昨年、ROE:5%を下回る企業のトップ人事(取締役の再任)にNO!をつきつけたISS(インスティテューショナル・シェアホルダー・サービシーズ)が、今度はトヨタの種類株(AA型)発行に「NO!」を表明しました。

2015/5/29|日本経済新聞|朝刊 トヨタ新型株に反対 議決権行使助言のISS 株主総会での賛否が焦点

(注)日本経済新聞の記事へ直接リンクを貼ることは同社が禁じています。お手数ですが、一旦上記リンクで同社TOPページに飛んでいただき、上記リード文を検索すればお目当ての記事までたどり着くことができます

「議決権行使を投資家に助言する米インスティテューショナル・シェアホルダー・サービシーズ(ISS)が、トヨタ自動車が長期保有の個人投資家を増やす目的で発行を計画する新型種類株に反対しているのが28日明らかになった。安定株主が増えると、かえって経営の規律が失われる恐れがあるとしている。」

ISSの主要な論点(と思しき日経新聞の解説)は、次の通り。

1.新型株による安定株主の増加は、経営陣への市場の規律が働きにくくなる
2.その他の株主にとってどのような利点があるかの説明も十分ではない

 

■ ISSの指摘を理解するには、もう一度AA型種類株の特質をおさらいする必要がある!

今回、トヨタが普通株式から最大で、発行株式総数の5%を置き換えようとしている種類株は、「5年間の譲渡制限付きの転換株式みたいなもので、元本保証、利率はほぼ保証、議決権アリ」という性格のものです。短期間のキャピタルゲイン(転売利益)が得られない分、一定の配当率の成長と元本が保証されている劣後債的性質も兼ね備えています。

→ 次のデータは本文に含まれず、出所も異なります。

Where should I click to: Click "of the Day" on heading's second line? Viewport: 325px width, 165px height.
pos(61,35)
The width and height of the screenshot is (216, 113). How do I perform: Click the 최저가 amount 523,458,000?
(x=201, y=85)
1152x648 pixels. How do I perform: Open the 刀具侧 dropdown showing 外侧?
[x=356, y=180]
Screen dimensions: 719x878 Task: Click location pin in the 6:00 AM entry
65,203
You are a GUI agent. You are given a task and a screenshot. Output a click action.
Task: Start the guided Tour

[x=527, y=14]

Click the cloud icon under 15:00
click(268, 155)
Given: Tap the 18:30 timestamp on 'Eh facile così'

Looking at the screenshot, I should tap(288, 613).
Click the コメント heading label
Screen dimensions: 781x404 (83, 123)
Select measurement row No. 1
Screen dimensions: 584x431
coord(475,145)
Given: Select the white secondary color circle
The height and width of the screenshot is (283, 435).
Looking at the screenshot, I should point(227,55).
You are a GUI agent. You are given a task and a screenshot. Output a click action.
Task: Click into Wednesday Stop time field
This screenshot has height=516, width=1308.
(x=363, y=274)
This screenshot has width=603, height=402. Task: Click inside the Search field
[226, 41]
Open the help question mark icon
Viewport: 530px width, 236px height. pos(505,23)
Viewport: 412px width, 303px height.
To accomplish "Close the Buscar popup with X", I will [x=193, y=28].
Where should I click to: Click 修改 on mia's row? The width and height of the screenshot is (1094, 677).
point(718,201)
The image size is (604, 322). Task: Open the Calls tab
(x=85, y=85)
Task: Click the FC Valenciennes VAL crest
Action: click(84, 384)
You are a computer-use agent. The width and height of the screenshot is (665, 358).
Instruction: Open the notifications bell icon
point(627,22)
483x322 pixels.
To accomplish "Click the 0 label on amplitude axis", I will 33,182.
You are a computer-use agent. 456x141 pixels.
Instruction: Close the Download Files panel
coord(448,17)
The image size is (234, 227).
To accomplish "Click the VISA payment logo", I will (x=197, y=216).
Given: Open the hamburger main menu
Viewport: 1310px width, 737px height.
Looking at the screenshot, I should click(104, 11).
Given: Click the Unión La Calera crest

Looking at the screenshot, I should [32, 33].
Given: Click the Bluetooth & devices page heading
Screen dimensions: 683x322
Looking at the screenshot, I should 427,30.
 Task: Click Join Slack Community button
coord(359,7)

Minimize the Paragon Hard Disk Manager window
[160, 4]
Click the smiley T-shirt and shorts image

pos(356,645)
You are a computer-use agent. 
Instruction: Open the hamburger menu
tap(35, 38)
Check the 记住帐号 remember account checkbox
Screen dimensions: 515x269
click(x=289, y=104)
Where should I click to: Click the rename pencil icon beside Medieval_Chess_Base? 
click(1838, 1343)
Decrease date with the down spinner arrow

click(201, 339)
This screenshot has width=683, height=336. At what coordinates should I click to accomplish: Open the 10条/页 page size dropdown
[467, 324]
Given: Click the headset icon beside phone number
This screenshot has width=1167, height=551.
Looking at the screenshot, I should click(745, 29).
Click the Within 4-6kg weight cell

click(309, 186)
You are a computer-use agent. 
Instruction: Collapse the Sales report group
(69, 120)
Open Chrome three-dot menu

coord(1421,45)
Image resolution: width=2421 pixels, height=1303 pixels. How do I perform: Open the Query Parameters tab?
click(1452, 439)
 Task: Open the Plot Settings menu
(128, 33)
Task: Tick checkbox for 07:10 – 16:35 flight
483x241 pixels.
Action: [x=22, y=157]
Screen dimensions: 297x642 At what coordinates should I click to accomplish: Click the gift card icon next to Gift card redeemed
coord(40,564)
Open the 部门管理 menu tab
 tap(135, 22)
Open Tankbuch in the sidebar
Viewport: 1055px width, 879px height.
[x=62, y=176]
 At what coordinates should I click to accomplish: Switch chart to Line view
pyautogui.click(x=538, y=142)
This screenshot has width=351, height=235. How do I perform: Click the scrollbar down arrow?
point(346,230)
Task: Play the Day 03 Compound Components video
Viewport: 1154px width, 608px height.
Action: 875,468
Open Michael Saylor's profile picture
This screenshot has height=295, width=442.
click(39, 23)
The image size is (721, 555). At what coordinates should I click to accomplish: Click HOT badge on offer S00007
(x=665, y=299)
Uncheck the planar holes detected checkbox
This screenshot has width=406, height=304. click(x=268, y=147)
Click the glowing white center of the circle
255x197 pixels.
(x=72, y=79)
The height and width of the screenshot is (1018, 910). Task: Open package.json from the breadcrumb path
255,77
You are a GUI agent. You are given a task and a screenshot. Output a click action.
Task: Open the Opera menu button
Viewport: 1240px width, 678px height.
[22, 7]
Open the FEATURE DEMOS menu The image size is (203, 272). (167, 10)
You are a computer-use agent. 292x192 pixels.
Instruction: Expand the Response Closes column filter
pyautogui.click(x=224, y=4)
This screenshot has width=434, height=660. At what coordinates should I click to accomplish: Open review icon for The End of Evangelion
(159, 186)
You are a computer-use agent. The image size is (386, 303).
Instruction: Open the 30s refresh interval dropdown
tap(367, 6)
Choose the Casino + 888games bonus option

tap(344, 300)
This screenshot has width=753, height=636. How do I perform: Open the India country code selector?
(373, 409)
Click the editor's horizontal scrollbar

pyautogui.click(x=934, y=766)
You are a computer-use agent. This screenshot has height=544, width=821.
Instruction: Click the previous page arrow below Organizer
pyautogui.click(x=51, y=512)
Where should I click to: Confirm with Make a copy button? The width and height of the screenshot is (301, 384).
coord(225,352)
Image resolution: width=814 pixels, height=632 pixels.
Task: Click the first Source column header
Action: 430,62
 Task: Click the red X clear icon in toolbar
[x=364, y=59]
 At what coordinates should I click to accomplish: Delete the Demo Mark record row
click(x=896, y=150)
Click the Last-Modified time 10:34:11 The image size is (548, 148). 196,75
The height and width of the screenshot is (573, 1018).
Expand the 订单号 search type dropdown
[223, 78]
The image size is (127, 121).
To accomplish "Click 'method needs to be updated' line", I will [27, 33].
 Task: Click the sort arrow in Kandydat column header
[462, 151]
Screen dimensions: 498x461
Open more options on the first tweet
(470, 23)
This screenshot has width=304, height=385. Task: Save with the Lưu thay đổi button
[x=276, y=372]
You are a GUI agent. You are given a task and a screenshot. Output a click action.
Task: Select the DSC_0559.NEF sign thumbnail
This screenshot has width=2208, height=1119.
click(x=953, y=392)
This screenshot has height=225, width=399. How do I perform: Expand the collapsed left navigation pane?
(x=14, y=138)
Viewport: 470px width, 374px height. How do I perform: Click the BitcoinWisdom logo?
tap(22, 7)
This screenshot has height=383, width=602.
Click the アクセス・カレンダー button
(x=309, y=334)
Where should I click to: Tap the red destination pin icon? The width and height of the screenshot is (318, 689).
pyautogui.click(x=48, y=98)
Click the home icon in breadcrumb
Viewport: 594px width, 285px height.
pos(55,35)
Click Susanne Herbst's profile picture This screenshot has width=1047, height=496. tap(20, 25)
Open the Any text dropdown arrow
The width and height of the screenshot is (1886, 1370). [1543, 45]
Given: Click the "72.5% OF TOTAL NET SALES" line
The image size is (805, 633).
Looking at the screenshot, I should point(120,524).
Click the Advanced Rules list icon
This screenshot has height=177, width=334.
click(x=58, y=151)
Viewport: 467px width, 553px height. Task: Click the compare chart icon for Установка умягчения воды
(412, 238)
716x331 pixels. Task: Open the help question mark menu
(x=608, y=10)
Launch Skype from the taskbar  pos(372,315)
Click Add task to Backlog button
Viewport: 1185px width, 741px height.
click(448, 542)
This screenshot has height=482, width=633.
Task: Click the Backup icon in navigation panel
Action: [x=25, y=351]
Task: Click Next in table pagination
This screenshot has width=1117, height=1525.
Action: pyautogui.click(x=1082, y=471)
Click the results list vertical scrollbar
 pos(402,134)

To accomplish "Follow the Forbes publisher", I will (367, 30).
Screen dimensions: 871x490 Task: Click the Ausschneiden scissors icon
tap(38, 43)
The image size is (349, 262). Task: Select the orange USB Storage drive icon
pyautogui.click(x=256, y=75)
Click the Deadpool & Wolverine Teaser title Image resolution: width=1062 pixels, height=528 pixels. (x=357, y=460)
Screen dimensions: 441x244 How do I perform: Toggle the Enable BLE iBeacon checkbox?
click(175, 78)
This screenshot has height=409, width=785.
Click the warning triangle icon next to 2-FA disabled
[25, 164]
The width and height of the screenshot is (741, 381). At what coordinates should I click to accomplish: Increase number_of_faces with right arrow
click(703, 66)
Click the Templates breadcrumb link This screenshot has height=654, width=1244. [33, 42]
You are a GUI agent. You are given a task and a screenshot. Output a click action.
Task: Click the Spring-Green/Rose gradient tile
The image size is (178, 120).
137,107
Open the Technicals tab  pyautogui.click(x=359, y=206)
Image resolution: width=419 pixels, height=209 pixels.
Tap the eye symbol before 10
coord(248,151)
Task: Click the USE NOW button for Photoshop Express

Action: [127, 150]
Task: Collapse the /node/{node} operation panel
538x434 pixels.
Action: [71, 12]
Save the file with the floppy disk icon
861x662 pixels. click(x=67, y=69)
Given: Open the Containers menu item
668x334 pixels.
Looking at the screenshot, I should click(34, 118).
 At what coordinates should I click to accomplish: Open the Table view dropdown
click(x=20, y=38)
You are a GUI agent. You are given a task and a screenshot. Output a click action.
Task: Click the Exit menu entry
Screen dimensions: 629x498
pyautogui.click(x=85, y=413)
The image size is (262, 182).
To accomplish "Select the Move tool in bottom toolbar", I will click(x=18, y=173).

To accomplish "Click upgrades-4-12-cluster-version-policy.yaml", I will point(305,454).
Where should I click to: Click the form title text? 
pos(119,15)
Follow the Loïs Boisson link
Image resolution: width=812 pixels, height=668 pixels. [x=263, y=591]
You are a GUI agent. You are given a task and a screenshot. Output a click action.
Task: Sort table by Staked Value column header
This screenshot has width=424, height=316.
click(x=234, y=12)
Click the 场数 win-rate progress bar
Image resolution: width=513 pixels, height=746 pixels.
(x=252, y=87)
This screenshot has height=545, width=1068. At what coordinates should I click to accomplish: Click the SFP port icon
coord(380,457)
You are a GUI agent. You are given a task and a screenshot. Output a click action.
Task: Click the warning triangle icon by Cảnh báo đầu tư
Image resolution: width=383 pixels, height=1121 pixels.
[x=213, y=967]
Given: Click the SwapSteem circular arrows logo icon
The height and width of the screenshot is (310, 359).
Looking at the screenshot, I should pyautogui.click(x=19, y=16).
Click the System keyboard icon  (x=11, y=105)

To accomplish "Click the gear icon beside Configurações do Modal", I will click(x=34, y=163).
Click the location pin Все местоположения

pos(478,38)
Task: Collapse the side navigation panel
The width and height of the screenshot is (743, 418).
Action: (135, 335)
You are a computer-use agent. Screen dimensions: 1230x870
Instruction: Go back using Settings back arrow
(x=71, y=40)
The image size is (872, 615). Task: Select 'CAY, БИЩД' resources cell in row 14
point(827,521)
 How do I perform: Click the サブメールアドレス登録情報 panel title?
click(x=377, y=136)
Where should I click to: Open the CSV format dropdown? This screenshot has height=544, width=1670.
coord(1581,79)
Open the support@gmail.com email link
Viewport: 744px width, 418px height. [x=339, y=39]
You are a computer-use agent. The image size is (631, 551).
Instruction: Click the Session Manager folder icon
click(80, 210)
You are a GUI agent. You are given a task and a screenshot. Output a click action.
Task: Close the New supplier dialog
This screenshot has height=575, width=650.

しかし、この種類株式は、「議決権アリ」なんですよね。ISSは、普通株式に置き換えて、劣後債や転換社債(CB)が発行されることにもケチをつけるのでしょうか? 通常それは考えられません。資金調達手段を選択する自由は、企業側(発行体)にあるので。「5年間の譲渡制限 = 流動性低い株主の誕生」→「株主からの経営者への規律が緩む」というロジックは無理があります。だって、劣後債や社債はそもそも議決権ないですよ。市場で転売可能だとしても、発行体が既に発行時に入手したキャッシュインには無関係ですから。譲渡制限がかかっている代わりに、議決権があるわけで。問題があるなら、議決権を行使すれば、十分に経営者への牽制になると思います。

ただし、筆者も、ISSが指摘する「2.その他の株主に対する説明が不十分」には部分的に賛同します。というより、普通株主にとって相対的にメリットは無い、と考えるからです。「AA型種類株」に最大、発行株式総数の5%が「普通株式」から置き換わらせようとしています。株主が、ではなく、発行体であるトヨタが、長期安定した資金を調達でき、しかも負債ではなく、資本として資金調達できるので、格付等の、財務構成比率・財務体制への悪影響も考える必要はなく、一方的に有利になっています。

 

■ その他の種類株を発行している会社の様子を見てみる

今回の、トヨタの「AA型種類株」発行意図の報道の後、セルサイドの論者の記事がネットに氾濫しており、押しなべて「買い推奨」となっています。中には、この種類株が制度上、非上場株式扱いとなるので、NISA対象外となってしまうことを指摘し、制度変更により、こうした種類株式もNISA対象とすべき、という売らんがため、の論調まであります。

では、トヨタ以外の目に着く種類株式を発行している企業の様子はどのようになっているのでしょうか?

● ソニーのトラッキング・ストック
まだ、筆者が事業会社にいたころ、こういう先進的な取り組みをしているソニーが眩しく映り、機会を設けて、ソニーの経理や情報システムの担当者との打ち合わせを積極的に持って、いろいろ勉強させてもらっていました。

2001年にソニーが子会社であるソニーコミュニケーションネットワーク(SCN)を対象とした子会社連動株式を東証に上場させました。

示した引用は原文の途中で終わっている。